I recently had a need for some dummy images, a lot of dummy images, like ~150K images. The idea was simple, I’ve been working on an application that serves images through a custom UI. The images themselves contain highly-sensitive business data. I couldn’t have copies of the images available for development, that’s a big no-no, so I needed dummy images that would match the same image format and image name for development purposes. I also needed some unique identifying information in the body of the image to indicate that I was serving the appropriate dummy image.
Here’s the solution I came up with. I simply feed the image file name and some body text to the function and it spits out a simple .png image. Using Imagemagick installed on my development environment (Ubuntu in a Docker Container) I was able to leverage the power of Imagemagick with NodeJS to generate all of the images pretty quickly.
Getting Started
Install Imagemagick following the instructions for your environment.

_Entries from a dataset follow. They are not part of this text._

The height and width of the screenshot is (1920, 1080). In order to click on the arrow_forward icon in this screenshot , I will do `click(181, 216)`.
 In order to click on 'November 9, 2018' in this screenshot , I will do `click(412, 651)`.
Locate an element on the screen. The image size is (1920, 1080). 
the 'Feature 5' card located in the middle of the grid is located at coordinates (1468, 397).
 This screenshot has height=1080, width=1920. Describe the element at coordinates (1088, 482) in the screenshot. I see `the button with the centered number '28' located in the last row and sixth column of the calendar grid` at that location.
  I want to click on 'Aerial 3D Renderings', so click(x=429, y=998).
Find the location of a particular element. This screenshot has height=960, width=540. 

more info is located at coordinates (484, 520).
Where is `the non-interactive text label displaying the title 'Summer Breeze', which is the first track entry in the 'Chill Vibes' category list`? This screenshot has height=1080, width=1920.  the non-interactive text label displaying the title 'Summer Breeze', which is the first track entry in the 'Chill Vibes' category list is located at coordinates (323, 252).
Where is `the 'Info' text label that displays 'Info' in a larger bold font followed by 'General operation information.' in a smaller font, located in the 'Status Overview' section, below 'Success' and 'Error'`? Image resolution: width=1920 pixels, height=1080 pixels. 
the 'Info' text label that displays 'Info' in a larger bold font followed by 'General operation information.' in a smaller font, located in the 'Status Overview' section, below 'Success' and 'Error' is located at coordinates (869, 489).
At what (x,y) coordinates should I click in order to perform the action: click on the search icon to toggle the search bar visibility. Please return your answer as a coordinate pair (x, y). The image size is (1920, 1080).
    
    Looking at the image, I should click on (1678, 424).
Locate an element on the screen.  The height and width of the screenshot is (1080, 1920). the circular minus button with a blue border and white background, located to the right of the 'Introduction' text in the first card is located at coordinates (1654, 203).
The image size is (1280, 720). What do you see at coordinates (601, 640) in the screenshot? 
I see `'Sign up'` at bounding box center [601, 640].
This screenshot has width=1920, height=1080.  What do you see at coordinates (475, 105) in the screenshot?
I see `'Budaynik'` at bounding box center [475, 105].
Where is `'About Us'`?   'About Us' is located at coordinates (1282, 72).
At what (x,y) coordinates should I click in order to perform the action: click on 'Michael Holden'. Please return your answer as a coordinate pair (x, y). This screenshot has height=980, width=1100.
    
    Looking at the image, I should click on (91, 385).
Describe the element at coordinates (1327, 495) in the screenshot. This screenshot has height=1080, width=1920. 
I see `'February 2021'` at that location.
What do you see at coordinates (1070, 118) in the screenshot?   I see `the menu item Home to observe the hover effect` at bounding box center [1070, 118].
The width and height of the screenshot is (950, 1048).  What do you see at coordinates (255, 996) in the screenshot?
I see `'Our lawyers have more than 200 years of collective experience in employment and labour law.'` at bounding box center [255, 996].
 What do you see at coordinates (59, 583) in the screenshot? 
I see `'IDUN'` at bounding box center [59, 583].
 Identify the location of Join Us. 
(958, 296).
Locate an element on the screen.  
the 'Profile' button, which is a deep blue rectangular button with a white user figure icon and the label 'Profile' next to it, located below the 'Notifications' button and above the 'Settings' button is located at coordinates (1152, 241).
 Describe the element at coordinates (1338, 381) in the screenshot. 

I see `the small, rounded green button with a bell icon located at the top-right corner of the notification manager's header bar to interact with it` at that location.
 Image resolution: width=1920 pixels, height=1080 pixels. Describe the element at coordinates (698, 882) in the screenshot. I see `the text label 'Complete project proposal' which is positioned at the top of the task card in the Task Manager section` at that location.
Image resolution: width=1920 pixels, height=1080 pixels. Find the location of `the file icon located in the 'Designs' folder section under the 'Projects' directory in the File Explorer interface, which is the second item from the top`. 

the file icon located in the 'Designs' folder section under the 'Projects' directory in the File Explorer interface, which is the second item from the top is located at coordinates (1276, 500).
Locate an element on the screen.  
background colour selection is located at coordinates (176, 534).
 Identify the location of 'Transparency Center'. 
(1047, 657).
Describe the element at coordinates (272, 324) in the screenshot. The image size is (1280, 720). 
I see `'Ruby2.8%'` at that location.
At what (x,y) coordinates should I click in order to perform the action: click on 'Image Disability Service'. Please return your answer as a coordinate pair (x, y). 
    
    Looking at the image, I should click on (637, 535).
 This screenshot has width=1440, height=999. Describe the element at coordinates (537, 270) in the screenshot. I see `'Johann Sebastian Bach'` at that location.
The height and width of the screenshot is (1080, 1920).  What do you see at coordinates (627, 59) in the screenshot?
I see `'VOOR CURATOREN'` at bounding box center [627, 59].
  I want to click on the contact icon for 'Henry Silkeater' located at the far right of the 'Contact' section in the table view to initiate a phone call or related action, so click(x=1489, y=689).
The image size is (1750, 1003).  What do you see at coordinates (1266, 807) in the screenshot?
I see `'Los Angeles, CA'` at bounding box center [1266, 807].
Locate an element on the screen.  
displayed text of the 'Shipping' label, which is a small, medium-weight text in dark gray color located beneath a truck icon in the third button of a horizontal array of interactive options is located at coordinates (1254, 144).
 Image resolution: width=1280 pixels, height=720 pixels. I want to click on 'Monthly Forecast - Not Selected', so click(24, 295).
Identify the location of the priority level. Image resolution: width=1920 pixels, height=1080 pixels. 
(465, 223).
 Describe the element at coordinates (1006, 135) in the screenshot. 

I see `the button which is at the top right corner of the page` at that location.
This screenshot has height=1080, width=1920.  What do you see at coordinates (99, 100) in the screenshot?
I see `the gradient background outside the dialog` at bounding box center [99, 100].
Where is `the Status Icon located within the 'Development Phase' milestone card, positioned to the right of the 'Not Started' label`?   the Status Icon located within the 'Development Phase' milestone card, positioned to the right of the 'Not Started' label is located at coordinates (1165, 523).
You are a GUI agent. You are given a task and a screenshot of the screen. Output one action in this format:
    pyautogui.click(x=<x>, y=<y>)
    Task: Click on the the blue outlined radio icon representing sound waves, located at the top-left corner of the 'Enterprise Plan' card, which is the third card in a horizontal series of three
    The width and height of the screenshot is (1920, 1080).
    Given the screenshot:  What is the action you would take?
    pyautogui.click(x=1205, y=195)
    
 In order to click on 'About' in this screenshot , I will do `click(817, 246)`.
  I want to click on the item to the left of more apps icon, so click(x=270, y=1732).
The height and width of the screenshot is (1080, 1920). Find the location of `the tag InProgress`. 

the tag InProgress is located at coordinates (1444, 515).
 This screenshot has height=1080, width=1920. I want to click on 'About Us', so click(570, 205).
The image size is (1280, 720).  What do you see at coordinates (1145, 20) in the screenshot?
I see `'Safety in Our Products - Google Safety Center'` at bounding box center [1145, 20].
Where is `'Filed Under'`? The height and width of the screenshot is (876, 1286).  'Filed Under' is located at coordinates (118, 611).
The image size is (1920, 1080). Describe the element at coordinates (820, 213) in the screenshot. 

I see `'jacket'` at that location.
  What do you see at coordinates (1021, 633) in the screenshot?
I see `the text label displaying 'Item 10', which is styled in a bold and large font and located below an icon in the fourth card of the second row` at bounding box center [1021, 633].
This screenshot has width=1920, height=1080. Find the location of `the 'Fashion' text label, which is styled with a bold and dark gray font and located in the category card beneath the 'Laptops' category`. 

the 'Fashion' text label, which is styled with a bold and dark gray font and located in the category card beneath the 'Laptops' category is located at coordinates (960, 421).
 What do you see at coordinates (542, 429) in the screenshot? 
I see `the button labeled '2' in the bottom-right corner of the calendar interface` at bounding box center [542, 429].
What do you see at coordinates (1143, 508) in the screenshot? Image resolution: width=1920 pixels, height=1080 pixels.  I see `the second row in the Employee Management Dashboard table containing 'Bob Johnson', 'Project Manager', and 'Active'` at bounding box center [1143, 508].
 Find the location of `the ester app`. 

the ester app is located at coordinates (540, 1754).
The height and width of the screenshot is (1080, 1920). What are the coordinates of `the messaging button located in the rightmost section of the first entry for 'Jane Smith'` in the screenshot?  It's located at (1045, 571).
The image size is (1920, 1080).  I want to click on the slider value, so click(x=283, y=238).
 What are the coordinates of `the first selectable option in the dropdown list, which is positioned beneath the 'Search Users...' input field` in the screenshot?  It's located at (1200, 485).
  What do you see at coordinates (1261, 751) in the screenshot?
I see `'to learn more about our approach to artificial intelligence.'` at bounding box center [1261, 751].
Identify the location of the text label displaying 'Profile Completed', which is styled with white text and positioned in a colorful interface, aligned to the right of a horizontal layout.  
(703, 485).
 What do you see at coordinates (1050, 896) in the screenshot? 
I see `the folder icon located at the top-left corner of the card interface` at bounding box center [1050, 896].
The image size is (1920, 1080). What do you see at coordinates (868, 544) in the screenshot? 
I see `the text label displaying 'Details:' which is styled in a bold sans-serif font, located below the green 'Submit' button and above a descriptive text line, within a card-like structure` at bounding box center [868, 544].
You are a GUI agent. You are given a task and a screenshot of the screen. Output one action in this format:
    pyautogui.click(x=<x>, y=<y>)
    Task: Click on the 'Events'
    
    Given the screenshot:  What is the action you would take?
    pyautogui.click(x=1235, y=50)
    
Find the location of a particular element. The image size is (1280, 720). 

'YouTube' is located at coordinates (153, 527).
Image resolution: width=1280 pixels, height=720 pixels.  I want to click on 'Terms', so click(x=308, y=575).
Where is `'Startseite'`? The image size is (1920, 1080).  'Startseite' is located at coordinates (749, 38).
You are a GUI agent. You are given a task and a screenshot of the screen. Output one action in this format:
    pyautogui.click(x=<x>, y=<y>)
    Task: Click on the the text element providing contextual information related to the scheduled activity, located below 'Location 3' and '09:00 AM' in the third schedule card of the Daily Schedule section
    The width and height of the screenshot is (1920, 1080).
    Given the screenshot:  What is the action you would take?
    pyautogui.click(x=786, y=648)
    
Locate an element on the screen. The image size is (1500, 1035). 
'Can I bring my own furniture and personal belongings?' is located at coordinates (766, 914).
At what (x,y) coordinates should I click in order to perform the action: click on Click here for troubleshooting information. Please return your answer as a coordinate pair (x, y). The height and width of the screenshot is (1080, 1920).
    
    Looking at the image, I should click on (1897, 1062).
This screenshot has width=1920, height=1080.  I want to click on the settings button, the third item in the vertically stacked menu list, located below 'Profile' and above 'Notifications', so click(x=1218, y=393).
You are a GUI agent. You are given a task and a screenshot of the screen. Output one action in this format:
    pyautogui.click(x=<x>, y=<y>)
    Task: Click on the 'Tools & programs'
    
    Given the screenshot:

Then in our project we need the imagemagick NPM module installed. The module is simply a wrapper around the imagemagick package installed at the OS level.
In our app.js we need a single function, generateImage() that accepts a single object with parameters like the file name, body text, etc. We’ll use the function to generate an image. Here we’re using the convert
method from Imagemagick to ‘convert’ an image generated on a the Imagemagick canvas to a more portable image format like .jpg.
app.js
const imagemagick = require('imagemagick');
const generateImage = (options) => {
const args = [
"-density", `${options.resolution * options.sampling_factor}`,
"-size", `${options.size * options.sampling_factor}x${options.size * options.sampling_factor}`,
`canvas:${options.background_color}`,
"-fill", options.text_color,
"-pointsize", `${options.point_size}`,
"-gravity", `${options.gravity}`,
"-annotate", "+0+0",
`${options.text_to_display}`,
"-resample", `${options.resolution}`,
`${options.file_location}/${options.file_name}.${options.file_extension}`
];
imagemagick.convert(args, (err, data) => {
if (err) {
console.log(`ERROR: ${err}`);
throw err;
} else {
console.log('Image complete');
}
});
}
const options = {
background_color: "#003366",
file_extension: 'jpg',
file_location: 'images',
file_name: 'test-image',
gravity: 'center',
height: 100,
point_size: 30,
resolution: 72,
size: 512,
sampling_factor: 3,
text_color: "#FFFFFF",
text_to_display: 'This is a test image',
width: 500
}
// Call the generate image function
generateImage(options);
The result is a simple image like this:
This simple example can be easily expanded to serve all kinds of use cases.